Der Traum vom großen Geschäft

Einzig die Internet-Branche glaubte Grund zum Jubeln zu haben. Vor allem die Sportportale witterten das große Geschäft. Anstoßzeit gleich Arbeitszeit - und so würde, nach der Hoffnung der Betreiber, ein guter Teil der Fußballfans im Büro vor dem Computer sitzen, ohne die Möglichkeit sich nebenbei einen Fernseher auf den Schreitisch zu stellen. Im Radio sollte ebenfalls nicht jedes Spiel übertragen werden, deshalb würden sich die Leute schon online informieren.

Mit enormem Aufwand wurde den Fans das Blaue vom Cyberhimmel versprochen. Tatsächlich gibt es kaum etwas, was es nicht gibt: Live-Ticker, Spielberichte, WM-Tagebücher, Gewinn-, Tip- und sinnfreie Spiele und bei der Kooperation von DFB und T-Online sogar Video-Chats mit Nationalspielern. Nur bewegte Bilder vom rollenden Ball finden sich höchst selten.

Zusammenschnitte im FIFA-VIP-Club: 22, 50 Euro

Die hatte sich in Deutschland bekanntlich großteils Leo Kirch für sein Pay-TV gesichert.
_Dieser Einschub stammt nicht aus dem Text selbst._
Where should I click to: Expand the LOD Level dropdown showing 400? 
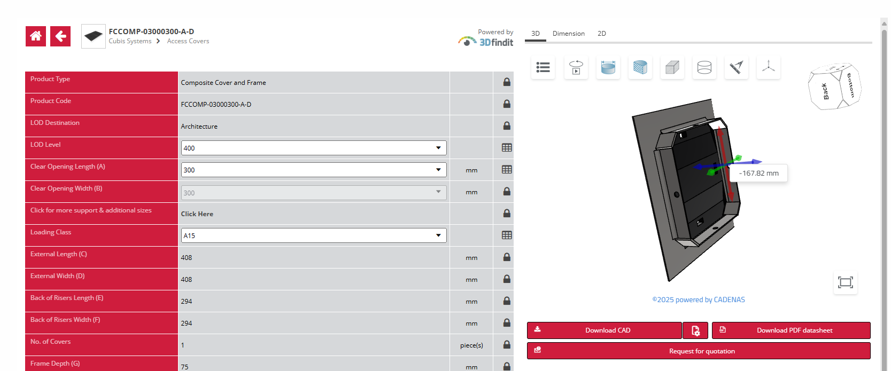[314, 148]
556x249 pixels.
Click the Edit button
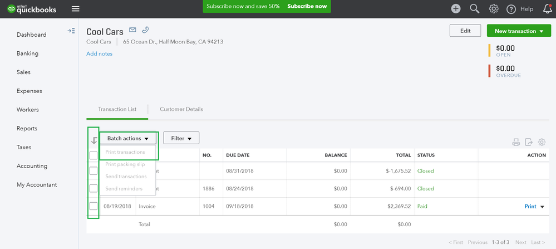(x=465, y=31)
Und auch die FIFA selbst will sich mit bewegten Bildern im Internet Geld in die ziemlich leeren Taschen füllen. In Zusammenarbeit mit dem Internet-Riesen Yahoo erstellte die Weltfußballverband ein gigantisches siebensprachiges WM-Portal, für das bis zum Finale eine Milliarde Seitenabrufe erwartet werden. Neben vielen Informationen und noch mehr netz-typischem Schnickschnack findet man dort auch den FIFA-VIP-Club. "Verpassen sie kein Tor", befiehlt dort ein Slogan - doch Livebilder von Toren bekommt der Fan auch dort nicht geboten. Zum Preis von 22,50 Euro können registrierte Nutzer vier Minuten dauernde Zusammenschnitte aller 64 Spiele anschauen - Zusammenschnitte gibt es allerdings abends auch im Fernsehen.
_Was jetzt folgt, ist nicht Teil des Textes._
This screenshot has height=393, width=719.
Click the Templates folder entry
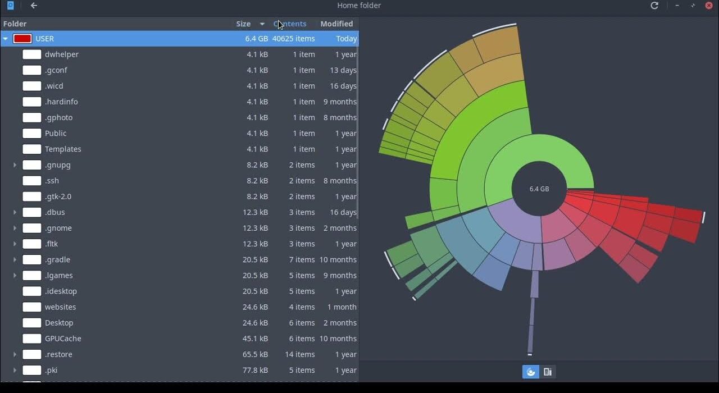pyautogui.click(x=63, y=149)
Wie sehr dieses Angebot nach Nepp riecht muss jeder natürlich für sich selbst entscheiden. Vielleicht hilft es ja tatsächlich einigen gebeutelten Fußball-Junkies, die sich so schon vor der abendlichen Dosis mit ruckelnden Internet-Videos versorgen können - und das immerhin fast in Postkartengröße.

"Es läuft sehr gut", sagt jedenfalls Andreas Hörr. "Diese WM ist zum ersten Mal eine Internet-WM." Schön, dass wenigstens er sich darüber freut. Ein Wunder ist das nicht. Der Mann ist Marketing-Manager von Yahoo.